When asked what she would have said to President Barack Obama, she did not pull any punches.
"You promised me you would be there for us when you called me before the memorial services were held and I felt confident that we would get the benefit of our federal government stepping up to help us," she told News/Talk 92.3 KTAR's Mac & Gaydos.
In a letter, FEMA said it felt the money it had already disbursed to assist with firefighting costs. Brewer said that's only part of the cost.
"It's not just the fire, it's the recovery," she said. "That whole area needs to be reseeded and drained and the rains will come and those communities will be flooded."
FEMA also said state and local funds should be enough to cover the losses of uninsured private homes. Brewer said the federal government has a responsibility to help its citizens.
"A disaster is what the federal government is for; those things that we can't do for ourselves," she said, adding that Arizona has money to aid Yarnell residents, but not enough to address the needs of each person affected.
Arizona House Speaker Andrew Tobin told News/Talk 92.3 KTAR's Mac & Gaydos the decision was politically motivated, but Brewer didn't agree.
"I would hate to think this it was political," she said. "I don't think anybody would damage that number of people because of politics. I mean, they have a responsibility."
Brewer also said there are times where partisanship has to be moved aside and Obama knows that.
"Bottom line is, when certain things happen, no matter who it happens to, you don't play politics," she said. "There are certain things you just plain don't play politics with."
However, Brewer said she felt the way the message was conveyed -- late on a Friday -- following a "campaign-style" speech in the Valley was politically strategized.
"It was very, very disappointing and certainly troubling," she said. "I was very upset that they would do this on a Friday afternoon where we can't reach Washington, D.C."
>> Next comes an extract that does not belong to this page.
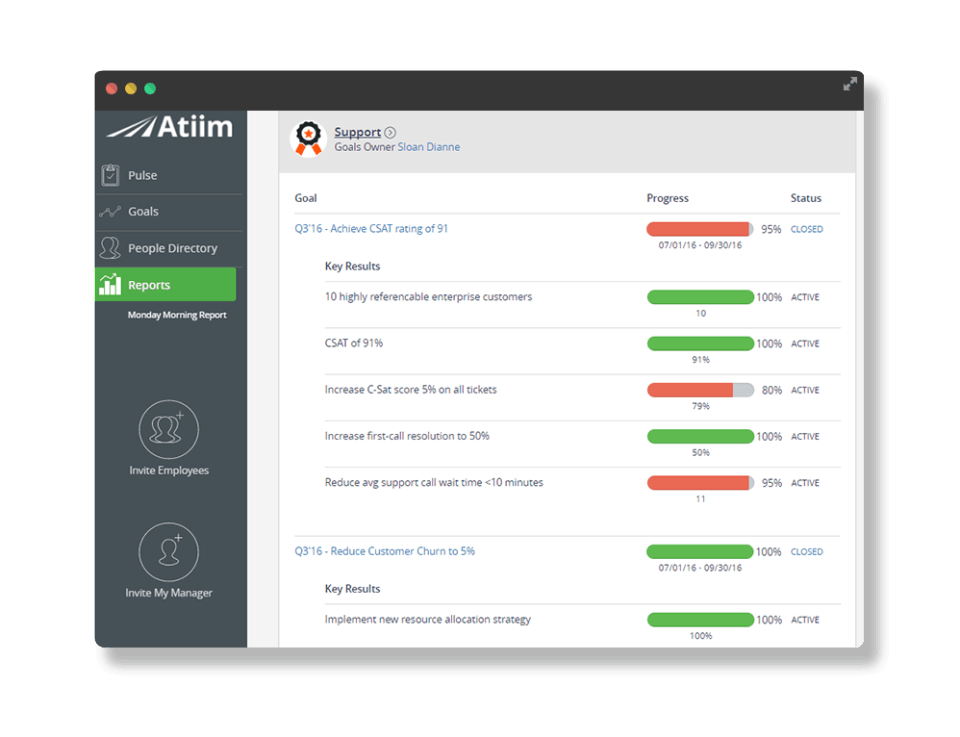Click the People Directory person icon

(110, 248)
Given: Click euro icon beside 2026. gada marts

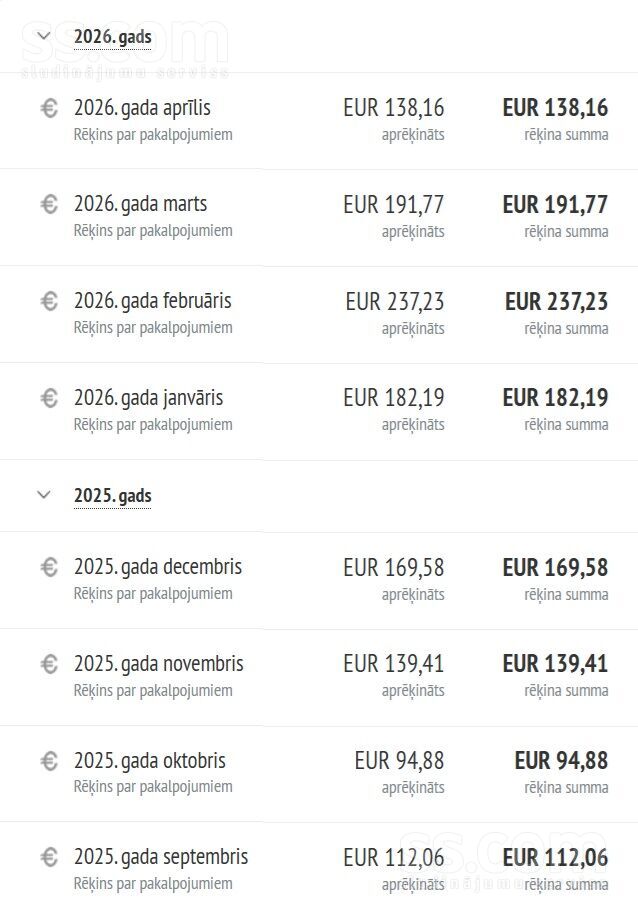Looking at the screenshot, I should pos(49,204).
Brewer said she felt Obama may have know FEMA's decision when he visited Phoenix on Tuesday, but understood there was a process that had to be completed.
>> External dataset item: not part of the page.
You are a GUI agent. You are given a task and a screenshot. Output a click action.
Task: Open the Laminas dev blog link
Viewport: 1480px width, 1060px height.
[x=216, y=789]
Brewer promised to do everything she can for those in Yarnell, especially those who lost everything and have nothing to fall back on.
"These people have no collateral, so many of them," she said. "That's what they had, that was their life: their homes up there. They have nothing, other than what they have in the bank. We know that the country's been through bad times, so lot's of people don't have a while lot of money in the bank either."
Brewer, along with several other politicians, plan to appeal the decision despite the threat of another rejection.
"We can take our slaps," she said. "We're strong."
Had the FEMA funds arrived, Brewer said the rebuilding process would have already begun.